__Document passage__.
Part Three: “Starting Anyway”

Chapter 10 Summary: “Love Will Save This Place”

“Democracy, Divestment, and the Wins So Far” (Pages 337-348)

Klein describes the actions of the small island community of Bella Bella toward plans by Enbridge and the Canadian government to construct a new oil pipeline near their waters. When a review panel from Canada came to the island to discuss the plans, the Indigenous community met them with their chiefs in full ceremonial dress, with festive dances, a planned feast where the visitors would be guests of honor, and students lining the roads with posters about saving their island and way of life. It was “the culmination of a huge planning effort driven by [the] whole community” (337). Schoolchildren and students researched for months beforehand, looking into the history of pipeline tanker spills and the impacts on sea life so they would be ready to give testimony to protect the land and waters of their ancestors and of future generations. The review panel was unnerved by these scenes. They temporarily canceled the review meeting, claiming fears about their safety, and turned down the invitation to the feast. To the community, it was like a slap in the face after all their efforts.

Klein points out how the entire spirit of the community’s actions had been misunderstood. They had been seen as an angry, irrational mob when what they had set out to show the visitors wasn’t rooted in anger or hatred; instead, it was “a collective and deeply felt expression of love for their breath-taking part of the world” (341). They attempted to show how this place and the wildlife there were intimately connected to their identity, their people, and their future, and that was worth more than any amount of money an oil company could offer.

This kind of love and belonging, “this connection to place is Blockadia’s defining feature” (342). It’s also about a sense of connectedness through place to the past and future, to previous generations and those who will follow. This spirit is the opposite, Klein points out, to the perspective of the extractivist industries that see the land purely as an object they can take from and leave when they’re done. They don’t understand that love for the land and feeling of connection. Quoting a Greek activist, Klein says, “it’s not hatred of the coal companies but love that will save this place” (343).

Klein notes the opposition of perspectives: from this sense of rootedness and love for the land to the extractivist industry’s “extreme rootlessness” and culture of “structural transience” (343-44). She notes the industry has a highly mobile workforce that moves from one site to the next. They live in temporary, self-contained working communities and disassociate from the surrounding land and communities they are damaging. Most workers in the industry look to do their stint and then move away, to settle in other places, and there is a sadness and isolation that comes with this transitory way of life. It exists in sharp contrast to the rootedness and determination of the local communities, and these two worlds are now colliding.

__Supplied information__.

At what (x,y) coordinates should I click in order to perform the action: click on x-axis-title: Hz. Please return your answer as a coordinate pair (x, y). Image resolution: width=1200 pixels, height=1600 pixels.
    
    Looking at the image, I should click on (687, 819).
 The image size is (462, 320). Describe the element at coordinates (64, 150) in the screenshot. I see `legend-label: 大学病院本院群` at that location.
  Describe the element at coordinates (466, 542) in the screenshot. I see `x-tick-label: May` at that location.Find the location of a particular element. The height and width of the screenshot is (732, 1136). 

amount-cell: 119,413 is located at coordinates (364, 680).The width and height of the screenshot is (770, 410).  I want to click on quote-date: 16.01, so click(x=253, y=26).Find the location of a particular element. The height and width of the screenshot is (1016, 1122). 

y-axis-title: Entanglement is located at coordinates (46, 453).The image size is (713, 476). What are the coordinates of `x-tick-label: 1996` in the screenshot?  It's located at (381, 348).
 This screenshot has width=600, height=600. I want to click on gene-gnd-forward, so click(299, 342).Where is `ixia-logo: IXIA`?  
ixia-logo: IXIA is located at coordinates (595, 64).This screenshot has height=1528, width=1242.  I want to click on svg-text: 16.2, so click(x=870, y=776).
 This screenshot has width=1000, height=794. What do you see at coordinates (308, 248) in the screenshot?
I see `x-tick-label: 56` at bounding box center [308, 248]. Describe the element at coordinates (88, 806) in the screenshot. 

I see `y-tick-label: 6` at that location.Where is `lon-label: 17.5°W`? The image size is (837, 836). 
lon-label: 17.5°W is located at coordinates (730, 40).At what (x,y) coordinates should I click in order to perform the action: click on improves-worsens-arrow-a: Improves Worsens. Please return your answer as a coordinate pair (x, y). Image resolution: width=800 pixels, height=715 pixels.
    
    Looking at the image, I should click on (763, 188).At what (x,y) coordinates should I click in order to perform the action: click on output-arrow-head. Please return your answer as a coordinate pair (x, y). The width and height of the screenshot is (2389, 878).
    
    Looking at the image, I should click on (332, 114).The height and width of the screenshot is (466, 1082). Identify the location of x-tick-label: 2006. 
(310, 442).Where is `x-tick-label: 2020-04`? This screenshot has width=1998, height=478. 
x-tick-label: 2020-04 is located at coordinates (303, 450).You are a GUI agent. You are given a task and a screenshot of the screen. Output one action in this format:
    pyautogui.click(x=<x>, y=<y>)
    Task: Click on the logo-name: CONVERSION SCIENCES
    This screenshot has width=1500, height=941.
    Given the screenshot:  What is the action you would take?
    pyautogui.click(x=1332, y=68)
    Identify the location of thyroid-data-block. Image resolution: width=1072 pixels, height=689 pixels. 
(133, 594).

__Study questions__.
[A] Reproduce the part of the chapter summary that begins with "Klein notes the" and ends with "are now colliding.".
[B] In the chapter summary, what reason did the review panel give for temporarily canceling its meeting on Bella Bella?
[C] Extend the chapter summary about Bella Bella and the pipeline, picking up after its final sentence.
The records are a separate body of material from the chapter summary.

__Task-by-task outputs__.
[A]
Klein notes the opposition of perspectives: from this sense of rootedness and love for the land to the extractivist industry’s “extreme rootlessness” and culture of “structural transience” (343-44). She notes the industry has a highly mobile workforce that moves from one site to the next. They live in temporary, self-contained working communities and disassociate from the surrounding land and communities they are damaging. Most workers in the industry look to do their stint and then move away, to settle in other places, and there is a sadness and isolation that comes with this transitory way of life. It exists in sharp contrast to the rootedness and determination of the local communities, and these two worlds are now colliding.

[B] The panel claimed fears about its safety.

[C]
“Love and Water” (Pages 344-348)

Communities start to cherish their land and resources even more when they are threatened. It gives people a new sense of unity, purpose, and appreciation. In many cases, it’s poor people who are leading the way, “still determined to defend a richness that our economy has not figured how to count” (344).

It comes down to a stark choice of water vs. fossil fuels, and Klein notes that this has become less of an anti-fossil fuel movement and more of a pro-water movement. She cites a meeting of a climate group in British Columbia in 2011, made up of several Indigenous peoples, to oppose the expansion of the Northern Gateway Pipeline, which would transport tar oil through British Columbian waterways. One of the Indigenous leaders introduced their shared struggle by saying they are fighting in the name of the water that connects them all. These peoples are spread over interlinking rivers, waterways, and seas; they are connected by the flowing waters and the life cycle of the salmon. Their shared positive declaration was to save the rivers, not stop the oilers.

Klein notes that on a global scale, it is water that connects us and is at the heart of the climate change struggle: “The duty to protect water connects us all against extraction” (345). Whether it’s oil rigs, drilling, fracking, or pipelines carrying tar oil, all these activities threaten our water system. It was fear of contaminated water that kickstarted the anti-fracking movement. Keystone XL provoked controversy by plans for it to be routed through a vast source of fresh water.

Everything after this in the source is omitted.